Extracted records:
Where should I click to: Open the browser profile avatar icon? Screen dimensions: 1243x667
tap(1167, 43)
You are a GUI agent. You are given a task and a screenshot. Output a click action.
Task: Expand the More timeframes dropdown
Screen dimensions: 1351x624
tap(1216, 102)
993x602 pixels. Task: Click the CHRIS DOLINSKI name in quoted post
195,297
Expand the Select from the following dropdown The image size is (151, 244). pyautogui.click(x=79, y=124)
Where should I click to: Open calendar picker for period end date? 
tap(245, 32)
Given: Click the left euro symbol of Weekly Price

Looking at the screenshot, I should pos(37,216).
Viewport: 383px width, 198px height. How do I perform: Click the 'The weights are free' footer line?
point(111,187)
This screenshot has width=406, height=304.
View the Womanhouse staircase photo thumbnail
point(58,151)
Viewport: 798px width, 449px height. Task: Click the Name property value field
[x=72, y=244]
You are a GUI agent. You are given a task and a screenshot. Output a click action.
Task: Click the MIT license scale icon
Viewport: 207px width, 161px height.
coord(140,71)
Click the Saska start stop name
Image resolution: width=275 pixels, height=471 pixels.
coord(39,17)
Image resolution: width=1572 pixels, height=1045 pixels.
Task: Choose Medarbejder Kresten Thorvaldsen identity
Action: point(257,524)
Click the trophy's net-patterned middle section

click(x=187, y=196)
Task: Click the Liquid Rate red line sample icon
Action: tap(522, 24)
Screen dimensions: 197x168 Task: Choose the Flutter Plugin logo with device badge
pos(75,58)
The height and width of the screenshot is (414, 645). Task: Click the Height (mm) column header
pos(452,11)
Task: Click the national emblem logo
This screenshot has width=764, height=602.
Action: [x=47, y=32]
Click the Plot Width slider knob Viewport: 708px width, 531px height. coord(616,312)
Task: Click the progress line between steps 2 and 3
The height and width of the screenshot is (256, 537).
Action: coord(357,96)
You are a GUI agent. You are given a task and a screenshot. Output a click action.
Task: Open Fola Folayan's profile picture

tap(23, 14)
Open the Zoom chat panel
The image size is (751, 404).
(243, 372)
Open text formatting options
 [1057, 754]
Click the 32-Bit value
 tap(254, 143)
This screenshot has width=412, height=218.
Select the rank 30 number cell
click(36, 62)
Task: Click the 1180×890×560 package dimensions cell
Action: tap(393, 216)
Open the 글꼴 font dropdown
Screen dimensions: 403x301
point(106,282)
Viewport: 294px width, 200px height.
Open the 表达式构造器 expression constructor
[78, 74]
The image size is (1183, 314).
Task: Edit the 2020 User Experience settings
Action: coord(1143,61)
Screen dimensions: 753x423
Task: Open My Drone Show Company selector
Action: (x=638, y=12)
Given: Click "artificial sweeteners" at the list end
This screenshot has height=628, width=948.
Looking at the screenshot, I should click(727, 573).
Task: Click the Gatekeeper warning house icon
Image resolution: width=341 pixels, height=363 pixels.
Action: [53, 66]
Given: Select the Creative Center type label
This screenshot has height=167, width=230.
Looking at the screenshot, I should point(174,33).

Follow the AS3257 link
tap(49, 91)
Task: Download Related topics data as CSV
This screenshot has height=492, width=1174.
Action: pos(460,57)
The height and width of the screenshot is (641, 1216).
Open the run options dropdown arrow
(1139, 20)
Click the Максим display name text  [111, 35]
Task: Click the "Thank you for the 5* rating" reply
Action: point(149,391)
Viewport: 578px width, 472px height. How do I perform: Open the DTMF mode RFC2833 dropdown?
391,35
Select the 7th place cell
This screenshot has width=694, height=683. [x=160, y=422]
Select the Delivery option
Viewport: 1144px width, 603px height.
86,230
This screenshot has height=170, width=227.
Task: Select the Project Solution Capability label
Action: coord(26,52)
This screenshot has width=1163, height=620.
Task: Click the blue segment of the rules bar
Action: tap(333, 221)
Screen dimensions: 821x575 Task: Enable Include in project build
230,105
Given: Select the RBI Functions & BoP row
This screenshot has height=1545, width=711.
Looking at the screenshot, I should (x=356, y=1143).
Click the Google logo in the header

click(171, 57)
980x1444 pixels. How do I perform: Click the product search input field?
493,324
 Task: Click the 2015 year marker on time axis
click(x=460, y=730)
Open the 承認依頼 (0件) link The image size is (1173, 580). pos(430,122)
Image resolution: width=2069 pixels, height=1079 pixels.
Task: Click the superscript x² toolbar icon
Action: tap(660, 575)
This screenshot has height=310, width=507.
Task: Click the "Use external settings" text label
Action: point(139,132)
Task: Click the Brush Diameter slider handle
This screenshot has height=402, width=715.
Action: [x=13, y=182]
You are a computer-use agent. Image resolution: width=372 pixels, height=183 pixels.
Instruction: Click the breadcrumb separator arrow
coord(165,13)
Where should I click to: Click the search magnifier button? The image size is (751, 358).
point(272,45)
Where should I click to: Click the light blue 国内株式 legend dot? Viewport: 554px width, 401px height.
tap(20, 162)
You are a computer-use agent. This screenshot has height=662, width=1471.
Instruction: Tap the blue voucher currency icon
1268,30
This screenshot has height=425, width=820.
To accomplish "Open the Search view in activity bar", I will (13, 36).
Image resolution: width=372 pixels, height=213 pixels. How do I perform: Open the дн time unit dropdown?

Task objective:
Whenever the word "computer" occurs in a line of the records, that line counts toward the total; state the total only.

Task response:
2